I watched in horror as a horse landed on her neck and she was stepped on multiple times as the horse continued to rear and land on her trying to get clear of Lilly who, after being thrown, had landed under her. I can hear the scream that escaped me and the rattle of the chain as I yanked it out of the gate to run to her. It plays over and over in my mind, haunting me with a thousand “What if's…” That moment was truly the stuff of nightmares.
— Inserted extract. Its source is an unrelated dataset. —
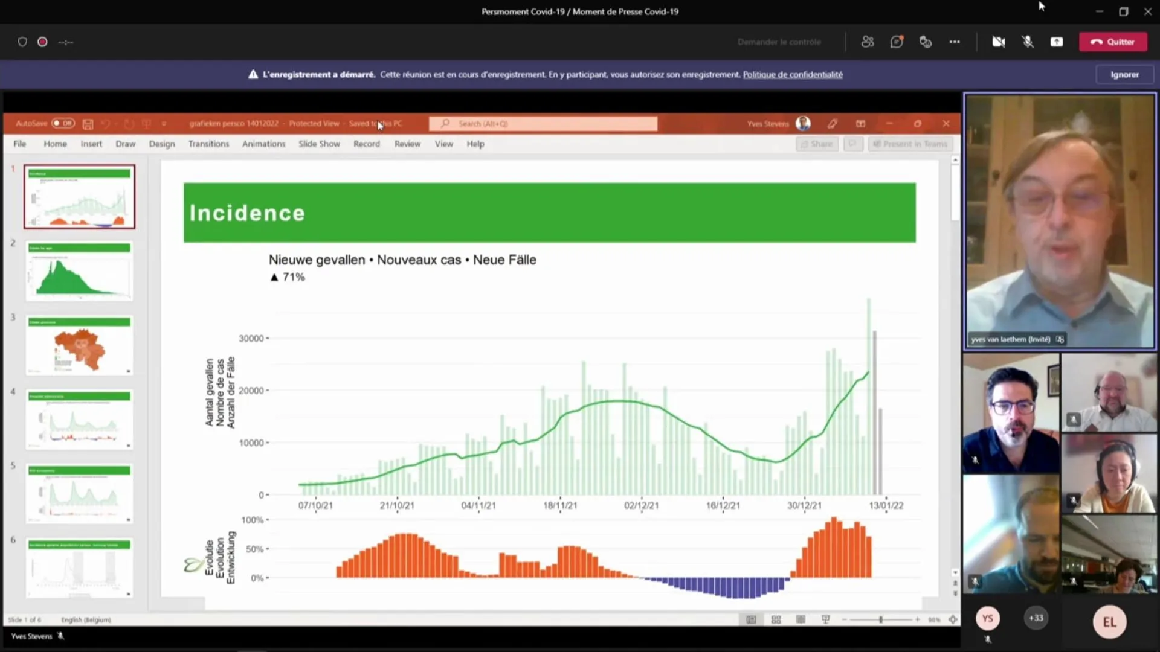
Task: Open Quick Access Toolbar customize dropdown
Action: tap(164, 124)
Right now, with her shirt covering the scrapes on her back and her hair covering the scrapes on her neck, all that is visible of yesterday’s ordeal is the bright orange band-aide covering her little bloodied ear and a bruise on her arm. Completely astounded at how relatively unscathed she was I drove to the Dr’s office, sure that there were internal injuries that simply hadn’t yet taken their toll but would if we didn’t get her checked out immediately. As he looked her over, our doctor stood behind Lilly where she could not see his face and gave me a look of total disbelief that her injuries were so minor. He reiterated what I already knew, “That helmet saved her life.” The helmet that was cracked and broken instead of her head.
I stared at her in wonder as she amused and impressed the radiologist with her giggles and eagerness to stand perfectly still for the “photos.” X-rays showed everything in perfect order…Not only were there no chips or damage to any bones, her neck is not even out of alignment. Andy and I were left alternately welling up with tears and uttering prayers of thanksgiving and gratitude for her protection. As my mom said when I spoke with her last night, “There’s no telling what shape her angels are in.” We’ve asked ourselves once or twice “Are we being overly dramatic?” And then I see that horse landing on her tiny body again and I look at where her injuries are and I know that we are not.
This day could have ended very differently. Thank you Troxel - we owe our daughter's life to you.